Lengthy Port Dispute Gave N.S. Organization, Ottawa a 'Black Eye': Arbitrator
Posted on: Thursday, 16 March 2006, 21:00 CST
By JOHN LEWANDOWSKI
HALIFAX (CP) - An arbitrator has blamed both Ottawa and a Nova Scotia non-profit organization for a long-running legal dispute that delivered a "black eye" to Transport Canada's program to rid itself of responsibility for managing ports across the country.
Bruce Outhouse ruled the society set up to manage the wharf in Digby, N.S., the home of a lucrative fishing fleet, will have to pay back some of the $3 million it received from Ottawa to help operate the port.
But he blamed both Transport Canada and the Maritime Harbour Society for the contentious dispute that began in 2001 when Ottawa sought a legal accounting of the money it said was misspent by the organization.
"By any measure, the situation has been a black eye for those directly involved and for the (federal) divestiture program generally," Outhouse wrote in a decision released Thursday by Transport Canada.
He asked both parties to negotiate a settlement.
"I am not satisfied that there is a true villain in this piece," he wrote in a 89-page decision that was initially given to both parties in January.
"Rather, there is fault on both sides."
Outhouse said Transport Canada failed to provide guidance to the new port operators on how to spend the funds when it divested the operation in 1999 as part as a national program to ends its port operations.
"One could say, with only moderate hyperbole, that the contribution agreement had the proverbial hole in it 'big enough to drive a truck through' and, to a certain extent, that is what happened," said the report.
The report faulted the society for falling short in executing an ambitious business plan, which included acquiring other ports and creating tour boat operations, and for spending some of the funds outside the agreement's guidelines.
The federal government gave the wharf to the Maritime Harbour Society in an agreement that required the organization to run the Digby port for at least two years without reducing its level of service. The $3 million was for a 10-year operating agreement.
Once the agreement was reached, the organization hired a consulting firm to run the port in an exclusive 10-year agreement. In turn, the company placed up to five of the society's directors on the payroll at an annual salary of $52,000 each, to help manage the wharf operation.
The legal battles began after the release of an audit, ordered by Transport Canada in 2001, that examined the arrangement between the society and the subcontractor.
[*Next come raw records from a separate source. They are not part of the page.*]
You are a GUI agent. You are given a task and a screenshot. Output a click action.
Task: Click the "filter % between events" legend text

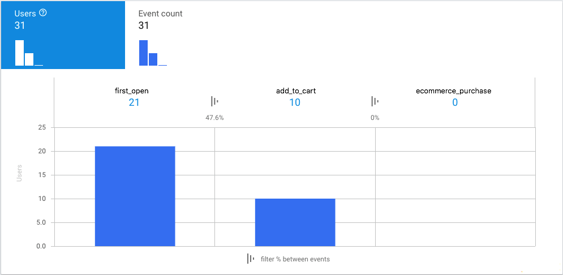295,259
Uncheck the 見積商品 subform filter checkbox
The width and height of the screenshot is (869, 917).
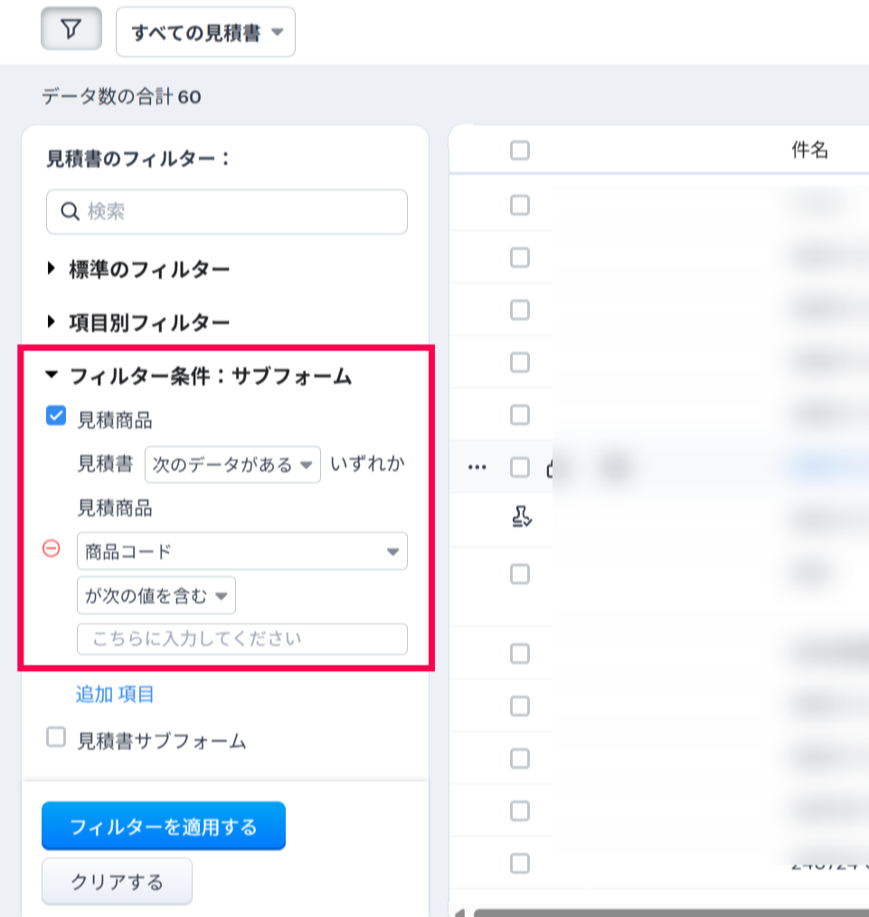pos(56,416)
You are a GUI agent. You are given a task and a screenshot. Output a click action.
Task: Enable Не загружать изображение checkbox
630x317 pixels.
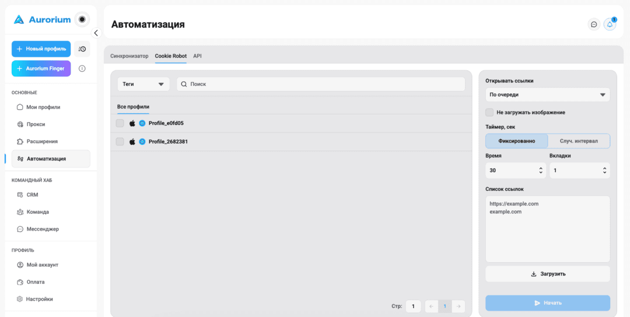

The audit raised questions about how the society used some of the funding, but was unable to determine if the nearly $2 million spent to date went to "eligible expenditures" because the terms of the Transport Canada contract were so general.
The government sued both the society and the consulting firm in 2001 but proceedings against the society were stayed pending arbitration.
In his report, Outhouse said the organization generally followed the guidelines requiring spending be tied to the port's operation.
But he said the society broke spending rules when it attempted to acquire other ports and when it began operating a tour boat out of Mahone Bay on Nova Scotia's south shore, instead of Digby.
Outhouse also questioned whether there was enough work to warrant five full-time directors, but stopped short of determining whether the salaries paid were too high.
Transport Canada had already acknowledged there were problems with the privatization contract and has since made changes, specifically to agreements involving a third party.
"They include tighter contractual obligations between Transport Canada and the port operator concerning third party management of the port," Maurice Landry, a spokesman for Transport Canada, said in an interview."
Landry says Ottawa is now interested in helping the society sell the port operation to the Digby Harbour Port Association, a community group interested in taking over the wharf.
"We've offered to release the society from all obligations under the port transfer agreement," said Landry.
"That would include audits, completing this arbitration process and repayment of $480,000 that would be due if the port is sold before 2009."
Under the federal ports divestiture program, ports were first offered to other federal departments, the province where the port was located, and finally, to other interested parties. No interest in the Digby wharf came from anyone other than the Maritime Harbour Society.